## THE TASK:
In the records below, the line with "Image resolution: width=336, height=2576." opens the range and the line with "Info (27, 2106)" closes it; print that range exactly and nothing else.

Records from a dataset:
++++++++++

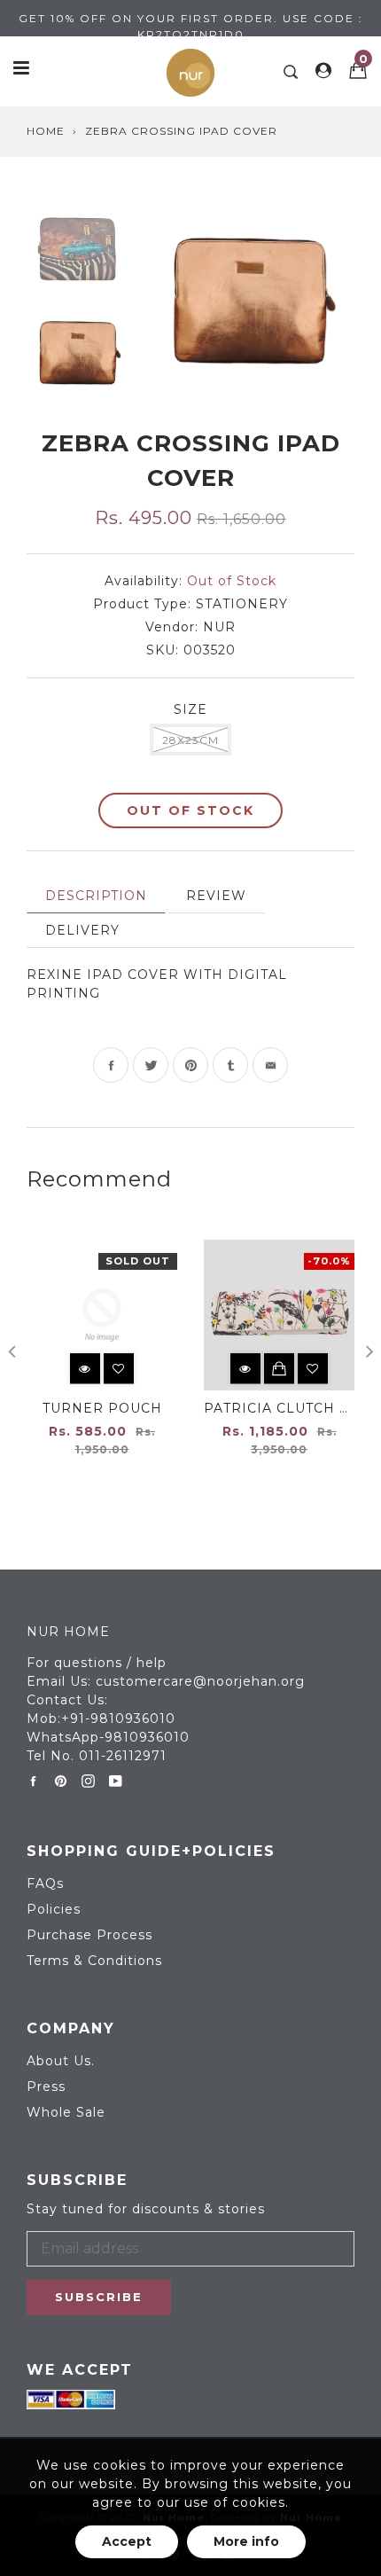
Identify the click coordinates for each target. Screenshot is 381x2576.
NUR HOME (68, 1632)
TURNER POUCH (102, 1408)
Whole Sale (66, 2112)
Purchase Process (89, 1935)
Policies (54, 1909)
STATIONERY (242, 604)
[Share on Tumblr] (230, 1065)
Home (46, 130)
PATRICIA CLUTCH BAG (287, 1408)
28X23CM (190, 740)
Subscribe (99, 2297)
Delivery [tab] (82, 930)
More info (246, 2541)
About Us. (61, 2061)
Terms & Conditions (94, 1961)
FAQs (45, 1883)
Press (46, 2086)
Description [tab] (96, 896)
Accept (127, 2541)
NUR (219, 627)
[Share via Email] (270, 1065)
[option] (251, 295)
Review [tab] (216, 896)
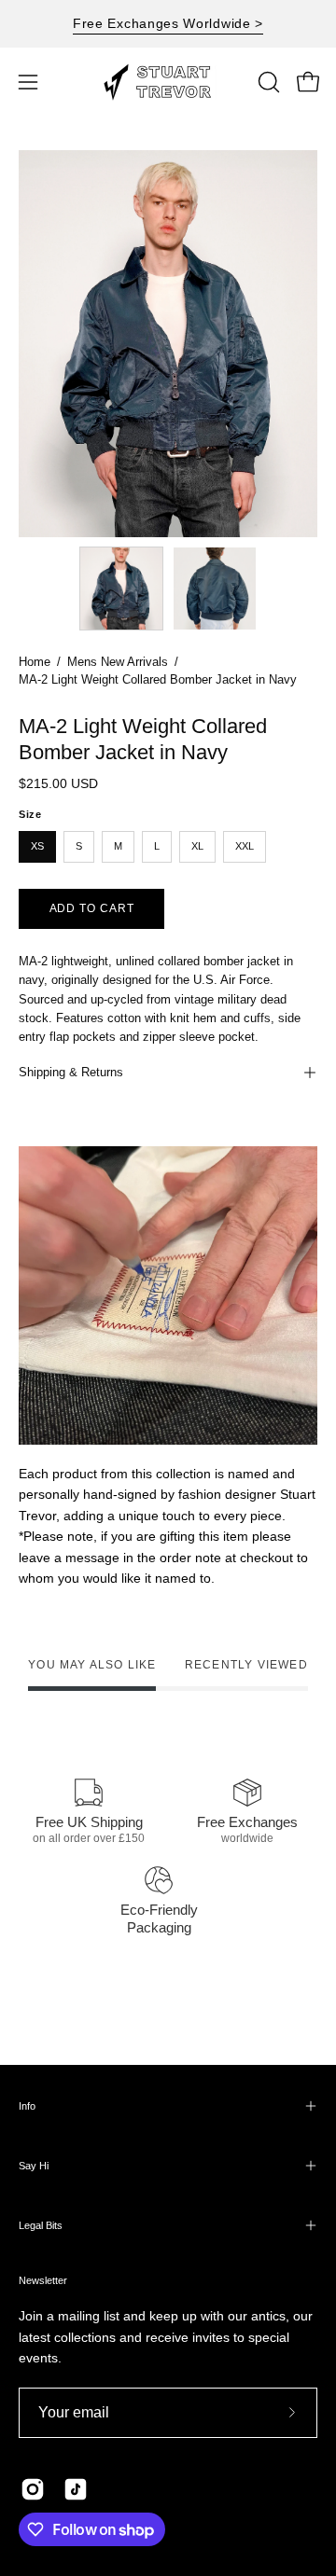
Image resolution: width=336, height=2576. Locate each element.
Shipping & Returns (71, 1072)
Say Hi (34, 2165)
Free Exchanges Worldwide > (168, 23)
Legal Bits (41, 2225)
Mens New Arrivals (117, 662)
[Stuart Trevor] (168, 82)
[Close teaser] (218, 2551)
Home (34, 662)
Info (27, 2106)
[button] (267, 82)
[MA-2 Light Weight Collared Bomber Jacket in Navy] (121, 588)
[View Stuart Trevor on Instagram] (33, 2489)
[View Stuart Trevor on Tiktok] (76, 2489)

++++++++++

## EXERCISE RESULT:
Image resolution: width=336, height=2576. Locate each element.
Shipping & Returns (71, 1072)
Say Hi (34, 2165)
Free Exchanges Worldwide > (168, 23)
Legal Bits (41, 2225)
Mens New Arrivals (117, 662)
[Stuart Trevor] (168, 82)
[Close teaser] (218, 2551)
Home (34, 662)
Info (27, 2106)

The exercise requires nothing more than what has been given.